§ **Description of the task**
Reproduce every one of the records below word for word, leaving out the pictures.

━━━━━ The records ━━━━━

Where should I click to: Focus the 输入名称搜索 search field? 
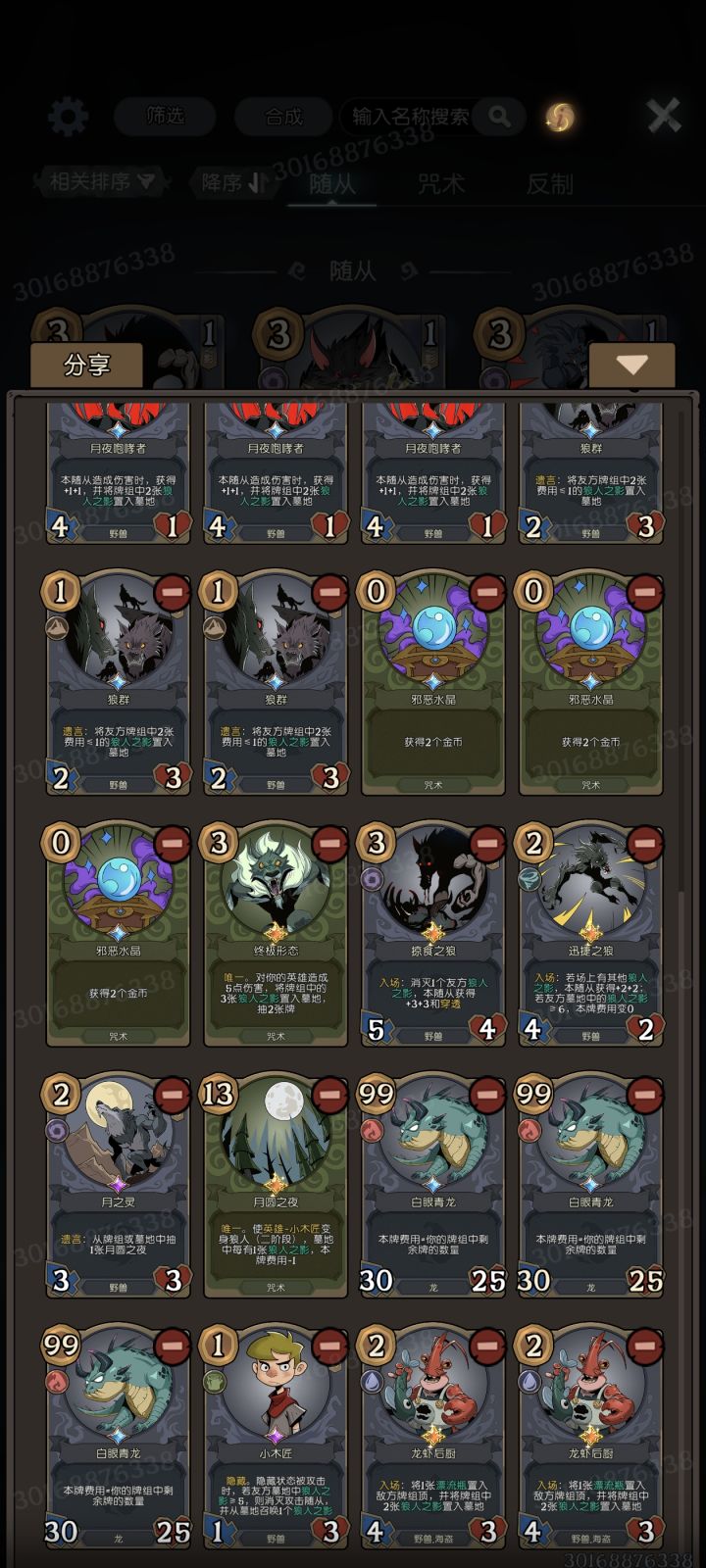411,117
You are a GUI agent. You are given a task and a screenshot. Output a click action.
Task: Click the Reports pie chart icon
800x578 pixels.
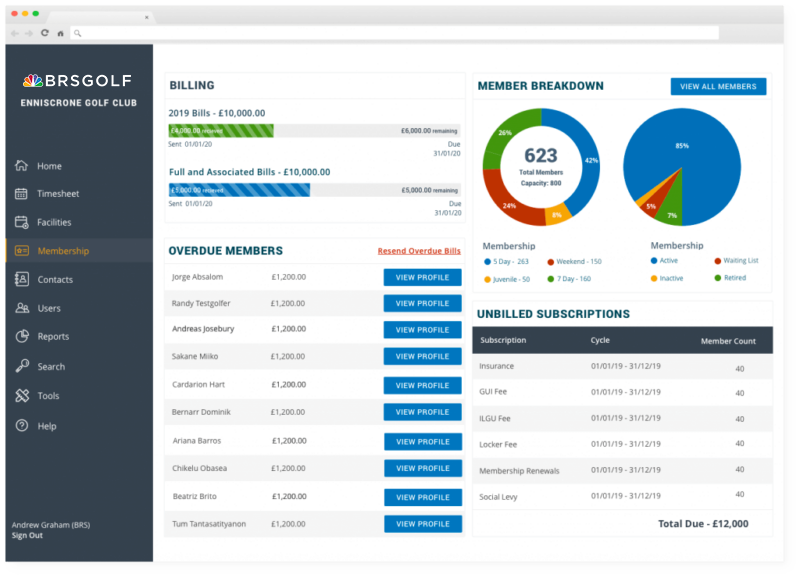[21, 337]
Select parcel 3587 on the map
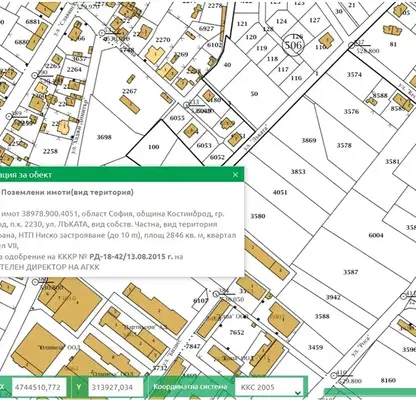The image size is (416, 400). pos(351,272)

━━━━━

§ **Complete output**
Where should I click to: Focus the 输入名称搜索 search field? 
411,117
You are a GUI agent. You are given a task and a screenshot. Output a click action.
Task: Click the Reports pie chart icon
800x578 pixels.
[21, 337]
Select parcel 3587 on the map
The image size is (416, 400). pos(351,272)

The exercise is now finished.